The drug, Benlysta, is also the first product approved for its developer, Human Genome Sciences, which has accumulated losses of more than $2 billion since its founding in 1992. GlaxoSmithKlinewill help market the drug.
Lupus has been a particularly challenging disease for the pharmaceutical industry. At least seven drugs in the last several years have suffered setbacks in clinical trials. Doctors and patient advocates said that having a drug finally make it to market would encourage other pharmaceutical companies to pursue treatments for the disease.
“It’s important to the field to have an approved product,” said Dr. David S. Pisetsky, a professor of medicine at Duke and a scientific adviser to the Lupus Research Institute, which finances efforts to develop treatments.
Aspirin was approved for the disease in 1948, and two other drugs gained approval in 1955 — corticosteroids and Plaquenil, originally a malaria drug. However, there are several other drugs that doctors use off-label that experts say appear to have some effectiveness.
Benlysta’s approval was expected because an advisory committee to the F.D.A. had endorsed the drug in November by a 13-to-2 vote, despite the reservations of many committee members that the drug was only marginally effective.
In the trial that took place partly in North America, about 43.2 percent of patients receiving Benlysta experienced a reduction in symptoms after one year compared with 33.8 percent of those on a placebo. Over all, the F.D.A. estimated, about 11 patients must be treated with Benlysta for one to benefit.

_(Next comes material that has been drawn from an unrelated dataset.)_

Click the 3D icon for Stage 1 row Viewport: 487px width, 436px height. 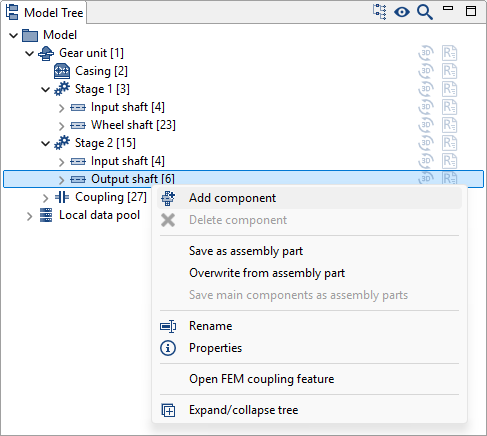pos(426,89)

The drug is not recommended for patients whose disease is severely damaging their kidneys or central nervous systems because it was not tested on those patients.
Moreover, African-Americans, who have a far higher incidence of lupus than white people, did not appear to respond to the drug. In a news release on Wednesday, the F.D.A. said there were too few African-Americans in the trials to draw a definitive conclusion. Therefore, Human Genome Sciences has agreed to do another trial to assess the safety and effectiveness of the drug in people of African descent.
Still, some patients benefited and there were signs, though not consistent, that some patients were able to reduce doses of steroids, which cause weight gain, bone-weakening and other side effects.
Saudia Sinclair of the Bronx, who has been taking Benlysta since participating in an early clinical trial in 2003, said the drug had cleared up her skin lesions, partly relieved her fatigue and allowed her to stop taking steroids. “It was the reason I was able to get through college and grad school, and I’m now working as a social worker,” she said.
In a trial, there were more deaths and serious infections among those who received the drug compared with those on a placebo. However, this finding did not concern experts on the F.D.A. advisory committee. Side effects of Benlysta included nausea and diarrhea.
The companies said the price of Benlysta would be about $35,000 a year.
Many analysts expect worldwide sales to eventually exceed $2 billion a year. But initial sales are expected to be slow because insurers might balk at paying for the drug, at least until patients try less expensive alternatives.
One study estimated that about 300,000 Americans, many of them young women, have systemic lupus erythematosus, the most common form of the disease and the one for which Benlysta was approved.
The disease occurs when the immune system attacks the body’s own cells. Symptoms vary widely but include fatigue, pain, rashes, and damage to the kidneys, heart, lung and brain.
Benlysta, which is given as an intravenous infusion every 28 days, is a monoclonal antibody that curbs the immune system by inhibiting a protein in the body called B lymphocyte stimulator. Human Genome discovered that protein by sifting through its database of human genes. That makes Benlysta, also known as belimumab, one of the first drugs to emerge from the genomics revolution.